OK. Great. And then, do you expect, I mean, all things considered right now, where are you expecting cash to end up for the next couple of quarters? And then the question -- begs the question is, what do you start to do with that cash? It's well above your historic levels and you're looking at the bond maturity at some point in time. And if you could just sort of walk through where you think cash will be over the course of the year and then sort of how you're going to allocate that capital, if you wouldn't mind.

Mark Marinko -- Chief Financial Officer

Yes. Sure. So a couple of things to point out from a cash standpoint. For the rest of the year, as we go through the next three quarters, we have -- what you didn't have in the first quarter was any interest payments on our bonds, which happened in May and November of $13 million each in those quarters, in second quarter and fourth quarter.

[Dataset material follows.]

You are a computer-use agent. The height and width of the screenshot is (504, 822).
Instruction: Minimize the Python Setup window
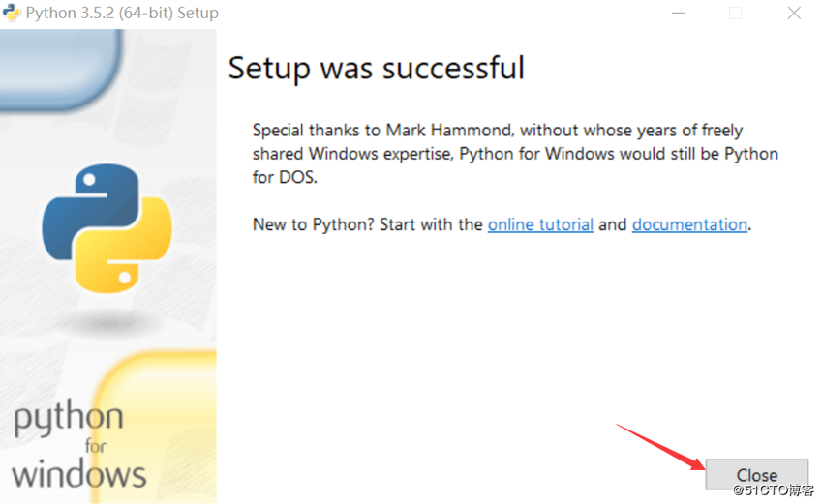(676, 14)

From a capex, our capex, as we've stated, is going to be about $40 million for the year. We only had about $7.7 million. So you'll have a little, compared to the first quarter, an increase, you'll get about $33 million to go, $32 million for the rest of the year. Some of that related to the dry docks we have upcoming.

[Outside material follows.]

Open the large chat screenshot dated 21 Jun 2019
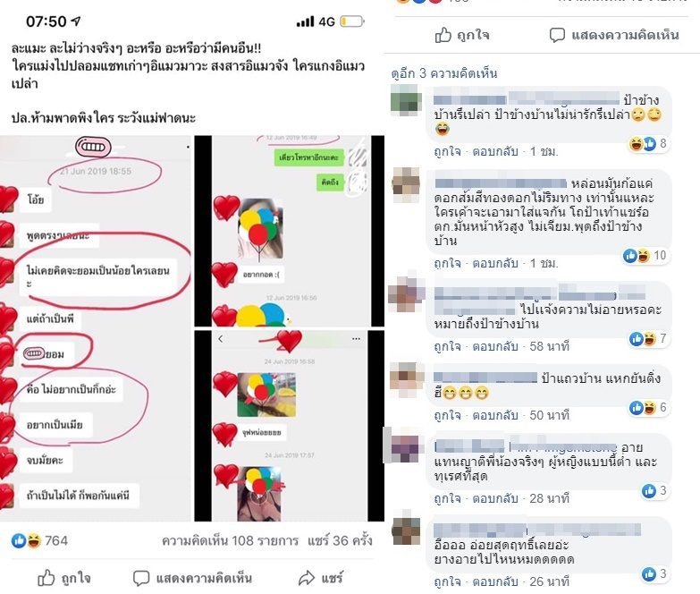Image resolution: width=700 pixels, height=594 pixels. coord(96,328)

So you will have a, going into the quarters forward, you'll have not as much movement positively on cash flow as we did in the first quarter related to those two items. And then the third item, I would tell you, is our work -- these working capital changes, we won't see that type of really superior positive move in the quarters going forward from a working capital perspective. So for the rest of the year, we do expect kind of just a -- when you get through to the end of the year, just a marginal increase from where we are today for those reasons.

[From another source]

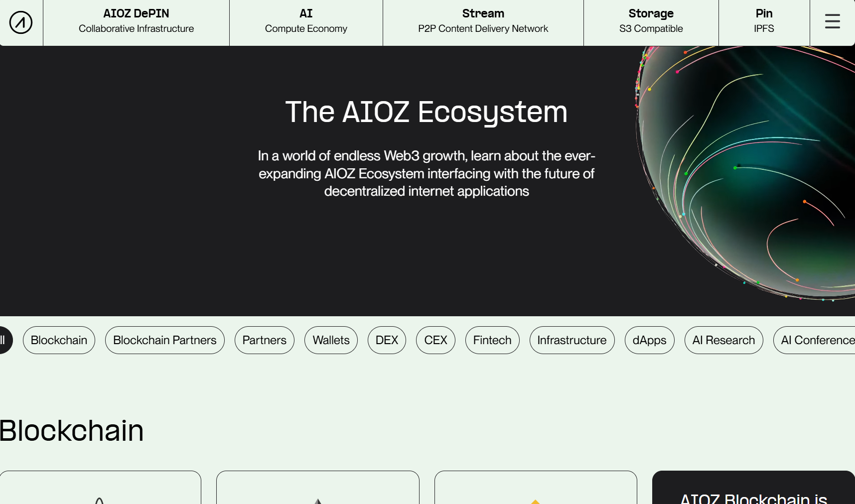Viewport: 855px width, 504px height.
Task: Select the Infrastructure filter pill
Action: [571, 340]
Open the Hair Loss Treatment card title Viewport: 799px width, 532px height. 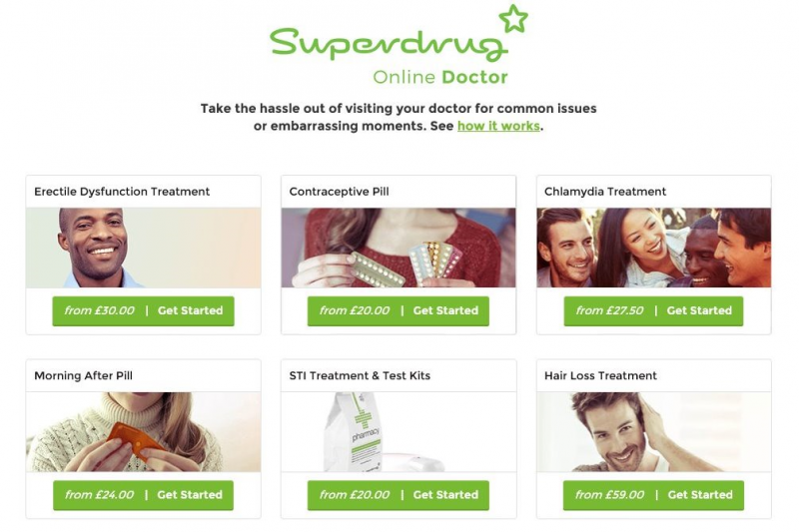point(600,375)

Poe Fratt -- Noble Capital Markets -- Analyst

I'm sorry, Mark. A marginal increase in cash over the rest of the year or is it just --

Mark Marinko -- Chief Financial Officer

Yes, yes, yes. Over the rest, yes.

Poe Fratt -- Noble Capital Markets -- Analyst

So the working capital change that you saw in the first quarter are durable over the rest of the year. They're not going to reverse over the course of the year?

Mark Marinko -- Chief Financial Officer

Yes. Well, they'll reverse. They will reverse a little bit and so you should have a little negative to the working capital as you go through the rest of the year from where we are today.

Operator

And our next question comes from the line of DeForest Hinman with Walthausen & Co.

DeForest Hinman -- Walthausen and Company LLC -- Analyst

On the dry docking, you mentioned the two dry docks of $5 million, I believe, cost impact in '20 -- sorry, 2019. Can you help us understand the revenue impacts of the dredges that will be out of commission in the second quarter?

Mark Marinko -- Chief Financial Officer

So I'm trying to -- I don't have that number right in front of me on those two dredges. Yes, that one, sorry, I don't have that one right in front of me, I don't have that number related to those two specific projects for those two dredges.

DeForest Hinman -- Walthausen and Company LLC -- Analyst

OK. And then just in terms of where we are with those dry dockings, I know it's April. Are those completed and those are back in the field? Or are they still pending to be done in the second quarter?

Mark Marinko -- Chief Financial Officer

Yes. No, both of those -- actually, they're not completed yet and they're actually not for the whole quarter. So they actually are going -- one is going to dry dock in June, and the other one is --

Lasse Petterson -- Chief Executive Officer

Completed in June.

Mark Marinko -- Chief Financial Officer

And will be completed in June.

DeForest Hinman -- Walthausen and Company LLC -- Analyst

And one of them is already completed, is that what you're saying?

Mark Marinko -- Chief Financial Officer

No, neither are completed yet.

DeForest Hinman -- Walthausen and Company LLC -- Analyst

OK. So one is in June, when is the other one?

Mark Marinko -- Chief Financial Officer

Sorry. They'll both be completed in June.

Lasse Petterson -- Chief Executive Officer

One's in dock right now.

Mark Marinko -- Chief Financial Officer

And one's in dry dock now.

DeForest Hinman -- Walthausen and Company LLC -- Analyst

OK. And then, can you help us understand the three in the third quarter? What will the timing look like on those dry docks? And what's the cost impact?

Mark Marinko -- Chief Financial Officer

Yes. So the three, it would go out to the third quarter, will be one is for -- and they do cross from quarters, they're in about -- one's in about three months from July through September, so that's really the entire quarter. The other one is really July and August in the quarter, so kind of two-thirds of the quarter. And then, the other one is kind of August, September, so again, two-thirds of the quarter.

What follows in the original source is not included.